You deleted a text message string that involved a contract you entered into on a business deal. Your deletion took place during a civil lawsuit brought by the other party to the contract. Could your deletion result in criminal charges?
Maybe. You could face destroying evidence charges if you:
- willfully destroy or conceal evidence, and
- do so when the evidence is to be produced during a legal proceeding.
The criminal laws of most states say that the destruction of evidence is a misdemeanor offense. The crime is typically punishable by:
- custody in county jail, and/or
- a fine.
1. When can you be charged with destroying or concealing evidence?
Most jurisdictions say that you can face destruction of evidence charges if:
- you willfully destroy, alter, erase, or conceal “evidence,”
- do so knowing that the evidence is to be produced during a legal or court proceeding, and
- do so with the intent to prevent the evidence from being produced.1
Given the above elements, questions often arise as to the meaning of:
- willfully,
- evidence, and
- legal proceeding.
2. What does it mean to act willfully?
You typically commit an act “willfully” if you perform the act voluntarily and/or intentionally.2
Given this definition, it is always a defense to a destruction of evidence charge if you destroyed evidence on accident or inadvertently.

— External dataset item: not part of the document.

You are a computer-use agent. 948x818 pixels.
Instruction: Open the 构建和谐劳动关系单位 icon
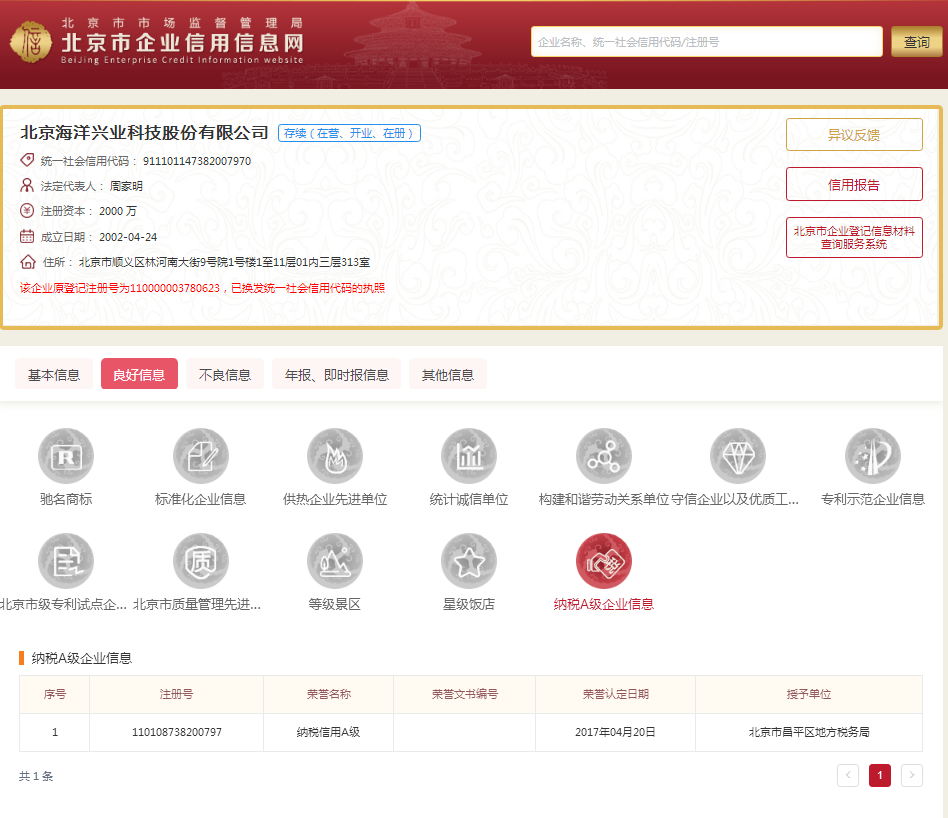pos(604,456)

For example, you will likely not be charged with a crime if you mistakenly discarded or altered pieces of physical evidence. But you will be charged with a crime if you erased or destroyed certain evidence with a purposeful intent to do so.
3. What is “evidence”?
“Evidence” generally refers to any object or item that a party to a legal proceeding offers in order to prove an alleged fact.3
Evidence can include things like:
- witness testimony,
- records,
- documents,
- concrete objects (like a murder weapon),
- DNA,
- text messages,
- video recordings,
- emails,
- hard drives, and
- vehicles.4
If you happened to alter or erase something related to an official proceeding that is not “evidence,” you will not usually face a criminal case.

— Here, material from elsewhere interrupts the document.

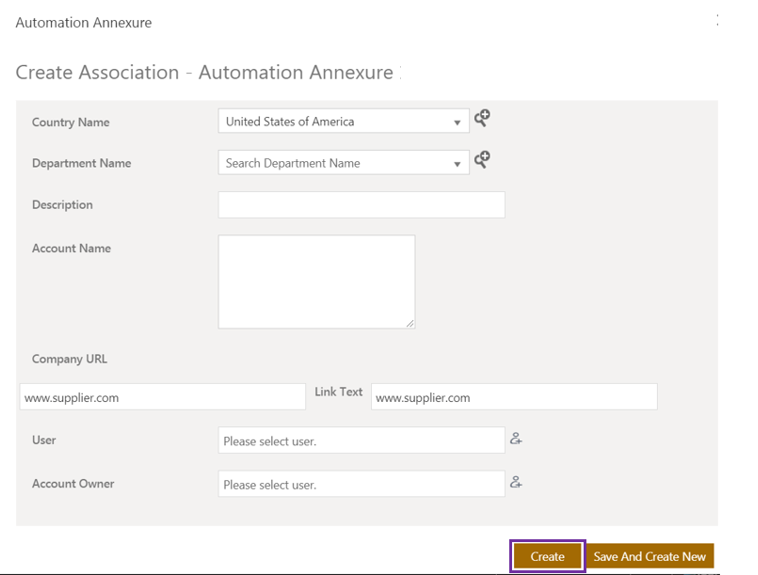Click the Link Text input field
Screen dimensions: 758x575
click(x=514, y=397)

4. What is a legal proceeding?
The term “legal proceeding” can refer to a variety of different proceedings.
Examples include:
- a criminal investigation by law enforcement officers/police officers,
- a criminal trial,
- a civil trial, and/or
- an inquiry.
5. Is the destruction of evidence the same as the crime of obstruction of justice?
Generally, no. In contrast to the destruction of evidence, many states say that the obstruction of justice refers to the crime where you:
- knowingly try to obstruct, delay, or prevent the communication of information to the police, and
- do so when the information is regarding the commission of a crime.5
Note, though, that some states do not recognize a specific offense of obstruction of justice. In these jurisdictions, obstruction of justice might refer to the more specific acts of:
- tampering with evidence,
- preparing false evidence, or
- resisting or obstructing a police officer.

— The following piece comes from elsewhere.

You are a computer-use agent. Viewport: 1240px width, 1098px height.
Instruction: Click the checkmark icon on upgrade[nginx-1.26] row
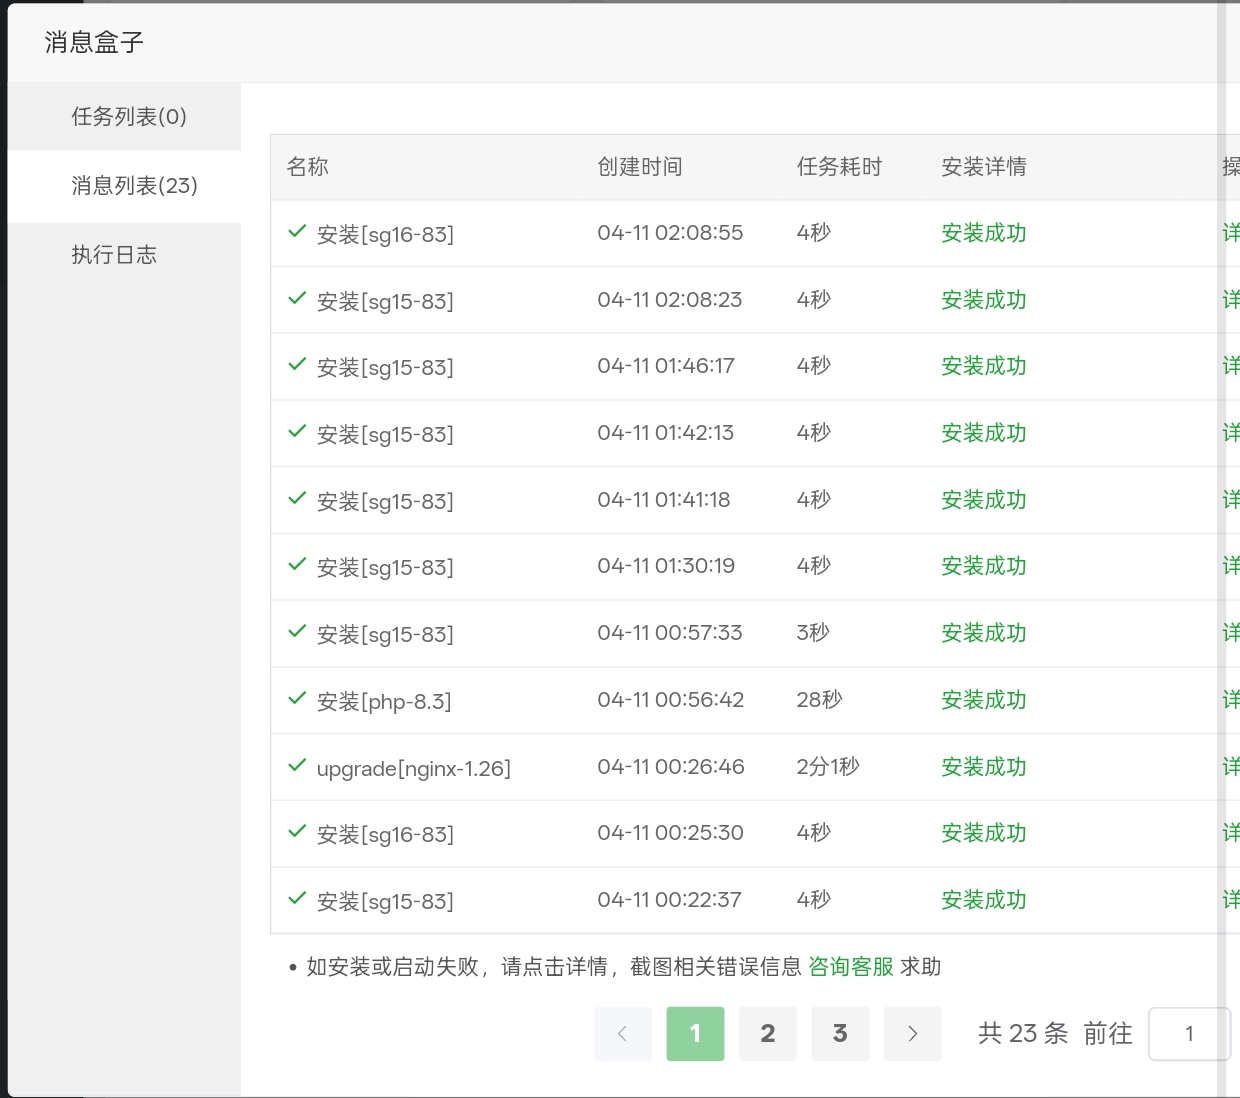point(296,765)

6. Can a criminal defense attorney help?
Yes. If you are facing criminal charges of destroying evidence, it is wise to seek legal advice from a law firm or criminal defense lawyer.
A defense attorney can help by:
- ensuring that you are released on your own recognizance or bail following an arrest,
- appearing for court hearings on your behalf,
- filing for an expungement if you are convicted of a crime, and
- helping you raise a legal defense to contest a criminal charge.
Common defenses to destruction of evidence charges include showing that:
- there was a mistake of fact,
- police arrested you without probable cause, and/or
- you did not destroy evidence on purpose.
Note that a strong defense is one that casts a reasonable doubt on any charges filed.
Legal References:
- See, for example, California Penal Code 135 PC.
- Black’s Law Dictionary, Sixth Edition – “Willful.”
- Black’s Law Dictionary, Sixth Edition – “Evidence.”
- See same.
- See, for example, Arizona Revised Statutes 13-2409.